Pork Chops with Guinness Stout and Onion Gravy

Serves 4
JulieJulie Huisingh

ingredients

  • 4 - 1 inch chops
  • 1 T. butter
  • 2 T. oil
  • 3 large onions, thinly sliced
  • 3 large garlic cloves, minced
  • 1 cup Guinness stout
  • 1 cup chicken stock
  • 1 T. coarse grain mustard
  • 1 T. parsley
  • 1 1/2 tsp balsamic or red wine vinegar

directions

  • 1

    Season pork with salt and pepper. Dredge in flour, shake off excess. Melt butter with 1 T. oil in heavy deep skillet over med-high heat. Add pork in batches and brown well, about 6 minutes per side. Transfer pork to plate, set aside. Dredge onions in flour, shake off excess. Heat remaining 1 T. oil in same skillet over med. heat.
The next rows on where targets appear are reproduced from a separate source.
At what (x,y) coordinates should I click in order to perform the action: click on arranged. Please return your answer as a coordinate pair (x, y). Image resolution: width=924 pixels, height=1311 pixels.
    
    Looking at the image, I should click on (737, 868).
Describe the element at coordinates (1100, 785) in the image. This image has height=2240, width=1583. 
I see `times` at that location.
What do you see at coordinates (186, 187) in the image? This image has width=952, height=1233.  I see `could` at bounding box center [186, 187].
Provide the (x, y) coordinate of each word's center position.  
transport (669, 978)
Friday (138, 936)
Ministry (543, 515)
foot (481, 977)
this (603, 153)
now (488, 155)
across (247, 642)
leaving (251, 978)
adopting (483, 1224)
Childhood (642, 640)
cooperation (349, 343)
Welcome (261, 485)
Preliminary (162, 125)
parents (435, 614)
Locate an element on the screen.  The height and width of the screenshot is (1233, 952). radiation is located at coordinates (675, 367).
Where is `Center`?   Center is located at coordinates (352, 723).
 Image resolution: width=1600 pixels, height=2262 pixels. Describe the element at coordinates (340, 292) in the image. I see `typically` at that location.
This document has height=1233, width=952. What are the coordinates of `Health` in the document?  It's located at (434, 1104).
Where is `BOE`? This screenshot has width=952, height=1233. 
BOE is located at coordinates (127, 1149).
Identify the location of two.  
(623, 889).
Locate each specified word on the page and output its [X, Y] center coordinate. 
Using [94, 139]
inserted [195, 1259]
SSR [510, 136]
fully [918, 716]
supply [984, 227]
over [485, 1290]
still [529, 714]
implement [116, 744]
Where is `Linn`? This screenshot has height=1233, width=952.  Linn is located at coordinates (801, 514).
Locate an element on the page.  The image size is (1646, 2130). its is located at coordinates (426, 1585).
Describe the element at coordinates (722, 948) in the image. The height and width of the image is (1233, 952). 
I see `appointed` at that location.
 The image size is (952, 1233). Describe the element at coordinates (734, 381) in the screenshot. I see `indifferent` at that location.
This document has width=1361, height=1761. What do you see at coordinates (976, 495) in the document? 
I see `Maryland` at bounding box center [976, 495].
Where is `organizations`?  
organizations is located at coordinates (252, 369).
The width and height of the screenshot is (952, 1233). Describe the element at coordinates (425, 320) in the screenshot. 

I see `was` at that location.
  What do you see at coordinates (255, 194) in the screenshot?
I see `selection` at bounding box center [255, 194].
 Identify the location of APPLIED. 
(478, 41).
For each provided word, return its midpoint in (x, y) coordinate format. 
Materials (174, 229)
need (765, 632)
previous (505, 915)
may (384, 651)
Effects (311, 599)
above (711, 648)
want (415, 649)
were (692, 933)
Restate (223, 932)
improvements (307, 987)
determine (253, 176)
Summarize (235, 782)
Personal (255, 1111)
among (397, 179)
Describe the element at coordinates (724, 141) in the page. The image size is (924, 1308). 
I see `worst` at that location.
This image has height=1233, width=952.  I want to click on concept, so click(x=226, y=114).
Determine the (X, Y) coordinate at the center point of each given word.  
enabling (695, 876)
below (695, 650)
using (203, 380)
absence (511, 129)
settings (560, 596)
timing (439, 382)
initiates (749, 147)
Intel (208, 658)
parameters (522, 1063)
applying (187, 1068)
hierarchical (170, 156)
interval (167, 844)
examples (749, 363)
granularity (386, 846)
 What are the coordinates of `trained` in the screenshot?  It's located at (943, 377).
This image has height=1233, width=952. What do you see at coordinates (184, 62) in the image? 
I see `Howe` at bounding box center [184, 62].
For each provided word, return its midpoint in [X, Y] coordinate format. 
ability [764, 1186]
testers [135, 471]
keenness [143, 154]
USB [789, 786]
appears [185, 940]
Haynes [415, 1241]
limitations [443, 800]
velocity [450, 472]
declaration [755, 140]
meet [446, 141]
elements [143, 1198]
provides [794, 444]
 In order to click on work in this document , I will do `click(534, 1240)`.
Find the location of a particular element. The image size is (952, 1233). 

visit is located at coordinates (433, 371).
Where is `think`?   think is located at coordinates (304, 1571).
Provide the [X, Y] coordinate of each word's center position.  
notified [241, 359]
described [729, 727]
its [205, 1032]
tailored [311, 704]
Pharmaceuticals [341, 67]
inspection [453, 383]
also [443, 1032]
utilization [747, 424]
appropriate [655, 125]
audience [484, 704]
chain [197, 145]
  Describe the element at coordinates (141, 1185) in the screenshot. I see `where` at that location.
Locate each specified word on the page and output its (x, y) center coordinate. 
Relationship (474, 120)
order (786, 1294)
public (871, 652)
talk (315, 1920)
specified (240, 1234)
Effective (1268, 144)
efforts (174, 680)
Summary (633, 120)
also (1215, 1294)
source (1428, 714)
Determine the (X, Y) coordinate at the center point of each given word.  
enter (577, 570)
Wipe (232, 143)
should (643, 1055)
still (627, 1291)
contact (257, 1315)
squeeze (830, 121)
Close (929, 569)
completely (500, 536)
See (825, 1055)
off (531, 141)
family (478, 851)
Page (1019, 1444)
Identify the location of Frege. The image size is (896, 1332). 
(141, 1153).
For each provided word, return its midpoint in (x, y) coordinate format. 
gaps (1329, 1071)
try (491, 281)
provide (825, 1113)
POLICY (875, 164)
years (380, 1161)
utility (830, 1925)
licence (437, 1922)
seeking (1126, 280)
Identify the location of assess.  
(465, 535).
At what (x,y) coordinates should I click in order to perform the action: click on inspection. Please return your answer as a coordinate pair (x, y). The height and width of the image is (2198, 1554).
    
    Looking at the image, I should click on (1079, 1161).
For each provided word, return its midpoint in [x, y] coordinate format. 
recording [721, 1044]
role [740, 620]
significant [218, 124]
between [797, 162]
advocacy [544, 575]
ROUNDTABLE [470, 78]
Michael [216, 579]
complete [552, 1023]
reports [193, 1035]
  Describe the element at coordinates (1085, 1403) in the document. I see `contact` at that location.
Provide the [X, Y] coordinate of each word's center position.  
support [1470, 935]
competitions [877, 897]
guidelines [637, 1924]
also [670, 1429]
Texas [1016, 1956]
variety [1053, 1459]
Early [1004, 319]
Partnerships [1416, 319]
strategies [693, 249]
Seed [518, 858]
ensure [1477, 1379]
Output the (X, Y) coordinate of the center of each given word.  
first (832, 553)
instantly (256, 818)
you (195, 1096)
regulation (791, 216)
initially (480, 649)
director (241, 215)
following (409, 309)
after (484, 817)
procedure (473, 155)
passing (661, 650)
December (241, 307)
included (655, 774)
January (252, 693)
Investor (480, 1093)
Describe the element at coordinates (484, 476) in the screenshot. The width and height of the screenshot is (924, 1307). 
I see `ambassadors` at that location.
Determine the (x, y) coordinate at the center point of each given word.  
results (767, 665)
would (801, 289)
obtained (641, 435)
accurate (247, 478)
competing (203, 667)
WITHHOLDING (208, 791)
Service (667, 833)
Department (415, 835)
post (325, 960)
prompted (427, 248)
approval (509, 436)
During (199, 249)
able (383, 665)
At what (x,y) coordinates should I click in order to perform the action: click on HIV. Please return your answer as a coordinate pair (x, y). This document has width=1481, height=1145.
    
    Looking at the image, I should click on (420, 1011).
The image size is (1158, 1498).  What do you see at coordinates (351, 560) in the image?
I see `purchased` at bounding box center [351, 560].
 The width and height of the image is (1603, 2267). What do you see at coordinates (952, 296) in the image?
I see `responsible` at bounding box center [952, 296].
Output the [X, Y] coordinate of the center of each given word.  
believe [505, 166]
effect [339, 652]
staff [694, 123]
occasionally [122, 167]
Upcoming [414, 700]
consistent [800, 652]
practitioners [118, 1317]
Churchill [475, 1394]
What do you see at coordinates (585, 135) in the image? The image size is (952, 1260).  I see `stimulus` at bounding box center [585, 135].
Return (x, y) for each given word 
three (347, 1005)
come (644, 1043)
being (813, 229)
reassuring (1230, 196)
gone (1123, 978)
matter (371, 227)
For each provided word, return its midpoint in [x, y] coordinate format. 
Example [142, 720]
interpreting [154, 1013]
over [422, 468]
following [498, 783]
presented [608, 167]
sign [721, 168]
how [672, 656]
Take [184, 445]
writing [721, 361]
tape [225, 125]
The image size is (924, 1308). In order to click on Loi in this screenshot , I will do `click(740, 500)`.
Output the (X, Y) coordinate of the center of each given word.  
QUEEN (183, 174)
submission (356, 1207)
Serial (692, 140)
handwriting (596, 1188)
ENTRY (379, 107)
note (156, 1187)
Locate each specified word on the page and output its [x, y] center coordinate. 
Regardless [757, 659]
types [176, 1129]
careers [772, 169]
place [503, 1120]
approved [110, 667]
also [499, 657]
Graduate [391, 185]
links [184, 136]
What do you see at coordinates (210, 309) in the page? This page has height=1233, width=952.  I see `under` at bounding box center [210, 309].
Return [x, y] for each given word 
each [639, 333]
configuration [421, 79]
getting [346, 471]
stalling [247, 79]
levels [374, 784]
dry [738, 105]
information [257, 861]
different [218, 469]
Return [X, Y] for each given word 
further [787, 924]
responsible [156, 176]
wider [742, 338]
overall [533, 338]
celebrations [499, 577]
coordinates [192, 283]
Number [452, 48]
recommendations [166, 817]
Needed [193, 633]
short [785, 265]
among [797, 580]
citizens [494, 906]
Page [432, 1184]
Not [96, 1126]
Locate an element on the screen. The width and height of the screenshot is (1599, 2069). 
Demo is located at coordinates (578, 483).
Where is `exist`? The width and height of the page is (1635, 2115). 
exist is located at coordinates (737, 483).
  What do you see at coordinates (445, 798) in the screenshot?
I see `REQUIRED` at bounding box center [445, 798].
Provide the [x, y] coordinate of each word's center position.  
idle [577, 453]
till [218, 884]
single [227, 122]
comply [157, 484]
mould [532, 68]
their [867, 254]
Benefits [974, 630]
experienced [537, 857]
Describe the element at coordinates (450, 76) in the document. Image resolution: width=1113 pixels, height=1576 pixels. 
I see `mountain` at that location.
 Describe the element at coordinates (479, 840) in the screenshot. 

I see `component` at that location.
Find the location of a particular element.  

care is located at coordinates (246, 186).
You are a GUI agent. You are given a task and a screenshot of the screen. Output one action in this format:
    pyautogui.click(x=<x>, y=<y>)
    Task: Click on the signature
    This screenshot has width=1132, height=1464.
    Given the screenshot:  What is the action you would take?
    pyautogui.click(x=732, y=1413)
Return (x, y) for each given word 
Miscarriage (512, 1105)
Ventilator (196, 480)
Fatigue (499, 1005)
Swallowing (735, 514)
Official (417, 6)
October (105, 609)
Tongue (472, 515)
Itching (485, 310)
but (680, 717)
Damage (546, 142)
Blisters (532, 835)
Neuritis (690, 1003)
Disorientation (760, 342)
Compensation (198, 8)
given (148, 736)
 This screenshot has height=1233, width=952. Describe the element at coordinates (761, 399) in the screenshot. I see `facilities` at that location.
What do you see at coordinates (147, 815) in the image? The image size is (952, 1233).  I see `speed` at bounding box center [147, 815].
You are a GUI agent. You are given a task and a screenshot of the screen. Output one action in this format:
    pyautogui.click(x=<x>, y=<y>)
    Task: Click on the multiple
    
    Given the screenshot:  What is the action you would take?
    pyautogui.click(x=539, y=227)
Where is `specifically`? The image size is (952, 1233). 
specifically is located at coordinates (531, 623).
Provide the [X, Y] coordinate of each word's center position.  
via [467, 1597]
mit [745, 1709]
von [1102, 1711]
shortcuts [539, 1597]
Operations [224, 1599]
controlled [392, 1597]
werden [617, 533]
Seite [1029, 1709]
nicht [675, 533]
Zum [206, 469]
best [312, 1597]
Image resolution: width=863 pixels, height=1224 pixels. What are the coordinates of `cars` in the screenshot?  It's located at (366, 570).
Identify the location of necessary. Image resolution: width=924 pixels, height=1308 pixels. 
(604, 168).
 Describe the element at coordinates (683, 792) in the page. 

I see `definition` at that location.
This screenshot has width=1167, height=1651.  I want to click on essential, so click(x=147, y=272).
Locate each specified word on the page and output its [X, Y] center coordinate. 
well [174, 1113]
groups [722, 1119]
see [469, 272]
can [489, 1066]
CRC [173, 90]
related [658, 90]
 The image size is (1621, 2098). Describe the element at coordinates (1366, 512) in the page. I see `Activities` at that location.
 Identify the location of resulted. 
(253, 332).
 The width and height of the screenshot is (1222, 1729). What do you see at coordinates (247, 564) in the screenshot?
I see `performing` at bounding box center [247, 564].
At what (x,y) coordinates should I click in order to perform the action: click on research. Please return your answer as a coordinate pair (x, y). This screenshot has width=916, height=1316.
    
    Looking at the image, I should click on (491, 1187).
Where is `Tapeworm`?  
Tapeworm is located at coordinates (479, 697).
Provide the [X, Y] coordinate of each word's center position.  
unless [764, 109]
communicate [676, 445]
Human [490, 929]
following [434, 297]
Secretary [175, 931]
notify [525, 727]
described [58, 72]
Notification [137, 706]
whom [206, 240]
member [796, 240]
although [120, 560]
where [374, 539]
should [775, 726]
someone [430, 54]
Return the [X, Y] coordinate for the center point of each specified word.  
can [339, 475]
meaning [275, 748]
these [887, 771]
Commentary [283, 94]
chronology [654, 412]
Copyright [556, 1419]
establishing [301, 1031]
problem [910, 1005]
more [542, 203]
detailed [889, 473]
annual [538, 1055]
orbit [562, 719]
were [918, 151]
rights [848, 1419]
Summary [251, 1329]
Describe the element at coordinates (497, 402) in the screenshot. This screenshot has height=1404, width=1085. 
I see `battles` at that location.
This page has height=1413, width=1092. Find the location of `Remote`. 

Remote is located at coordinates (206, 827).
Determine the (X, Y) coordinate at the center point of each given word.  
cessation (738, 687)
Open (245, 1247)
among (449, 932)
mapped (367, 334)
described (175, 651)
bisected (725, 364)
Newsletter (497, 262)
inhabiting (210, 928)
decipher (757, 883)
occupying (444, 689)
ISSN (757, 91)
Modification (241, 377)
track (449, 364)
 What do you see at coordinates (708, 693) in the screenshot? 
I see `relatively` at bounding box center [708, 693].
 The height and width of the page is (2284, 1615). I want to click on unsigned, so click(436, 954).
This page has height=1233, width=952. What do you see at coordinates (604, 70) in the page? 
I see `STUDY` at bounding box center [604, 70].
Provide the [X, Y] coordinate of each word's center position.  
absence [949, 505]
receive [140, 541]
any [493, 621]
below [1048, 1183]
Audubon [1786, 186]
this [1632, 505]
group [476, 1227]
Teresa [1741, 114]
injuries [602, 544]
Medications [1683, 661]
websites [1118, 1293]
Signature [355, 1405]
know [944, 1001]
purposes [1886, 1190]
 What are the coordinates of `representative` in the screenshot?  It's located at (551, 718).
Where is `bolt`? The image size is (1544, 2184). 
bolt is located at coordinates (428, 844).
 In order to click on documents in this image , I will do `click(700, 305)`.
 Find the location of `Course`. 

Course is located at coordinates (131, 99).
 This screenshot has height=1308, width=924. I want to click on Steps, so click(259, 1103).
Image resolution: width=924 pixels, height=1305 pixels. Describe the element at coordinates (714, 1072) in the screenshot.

Add onions and garlic. Season with salt. Cover and cook 5 minutes stirring once. Uncover and cook 4 more minutes, stirring occasionally. Add 3/4 cup stout and 3/4 cup stock and bring to boil, scraping up any browned bits. Return pork to skillet. Spoon some of the onions over pork. Add enough additional stout to bring liquid halfway up sides of pork. Cover skillet with foil then cover with lid. Reduce heat and simmer 20 minutes. Turn pork over and cook until very tender, bout 25 minutes. Transfer pork and onions to platter using slotted spoon. Cover with foil.

  • 2

    Degrease pan juices, boil juices until thickened about 10 minutes. Whisk in 1 T. mustard. Add parsley and vinegar. Taste, adding more if needed.